Prepared by Alex Gildzen; Revised and prepared for the Web by Athena Salaba, September
43 document cases, 14.2 cubic feet, 11th floor
The Open Theater, one of the world's leading avant-garde theater ensembles, was founded in 1963 as a workshop. It was directed by Joseph Chaikin, a key figure in contemporary American drama.
Chaikin, formerly an actor with the Living Theater, founded the group with Peter Feldman to experiment, establish new forms and "open the bodies and minds of actors and audience." Productions were collaborative and began with exercises and group discussion.
"America Hurrah" and "Viet Rock," two of off-Broadway's most significant dramas of the 1960s, originated in Open Theater workshops.
Together with playwright Jean-Claude van Itallie, whose papers are also at Kent, the Open Theater collaborated on "The Serpent," which won an Ohio award, has been produced around the world and was presented on National Educational Television.
The group's late works include the "Terminal," a study of death and resurrection which has been presented off-Broadway and has toured prisons throughout New York City, "The Mutations Show" and "Nightwalk."
Having performed throughout Europe, Middle East, Algeria and U.S., the Open Theater gave its final performance in California in December 1973.
One of the major areas of strength of the Kent State University Special Collections and Archives is theater. A continuous effort is made to collect Open Theater related materials.
The collection was donated to the Department of Special Collections and Archives by the Open Theater in December 1973.
Part of the collection consists of correspondences between distinguished members of the Open Theater such as Joseph Chaikin, Jean-Claude van Itallie, Peter Feldman, Marianne de Pury-Thompson, Susan Yankowitz, Rhea Gaisner and Peter Maloney. Also included is correspondence with Sam Shepard, Samuel Beckett, Arthur Miller and Joseph Papp.

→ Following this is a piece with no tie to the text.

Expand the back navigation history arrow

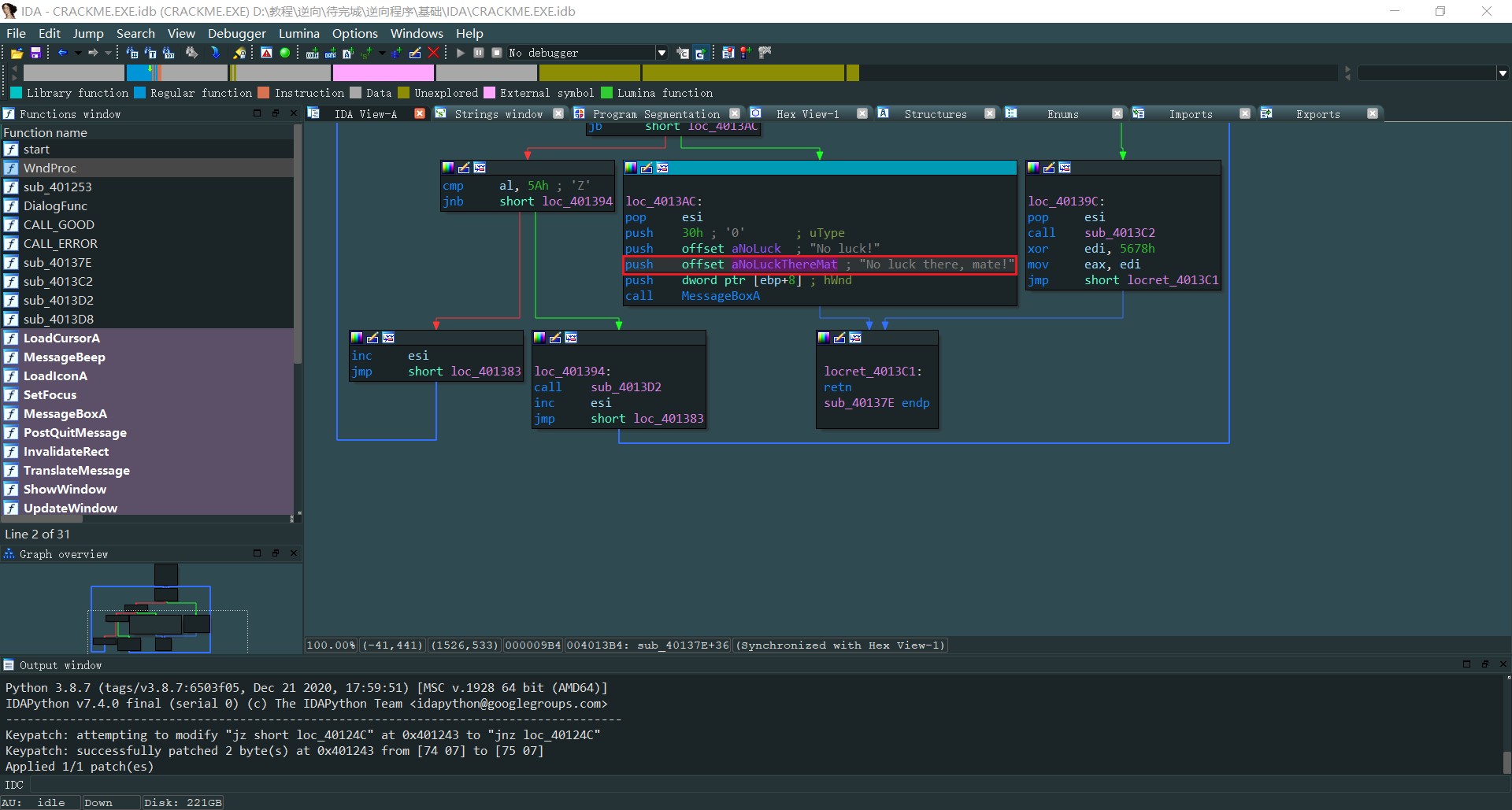point(78,53)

The collection also includes the theater's subject files and manuscripts.
There are five boxes of newspaper and magazine clippings arranged chronologically, three boxes of programs, posters and photographs and two boxes of manuscripts materials, all of which are not listed in this inventory.
This collection is a valuable source of information for the scholars interested in the avant-garde theater movement, the Open Theater and its members.
Correspondence and manuscripts are arranged chronologically. The subject files are arranged alphabetically.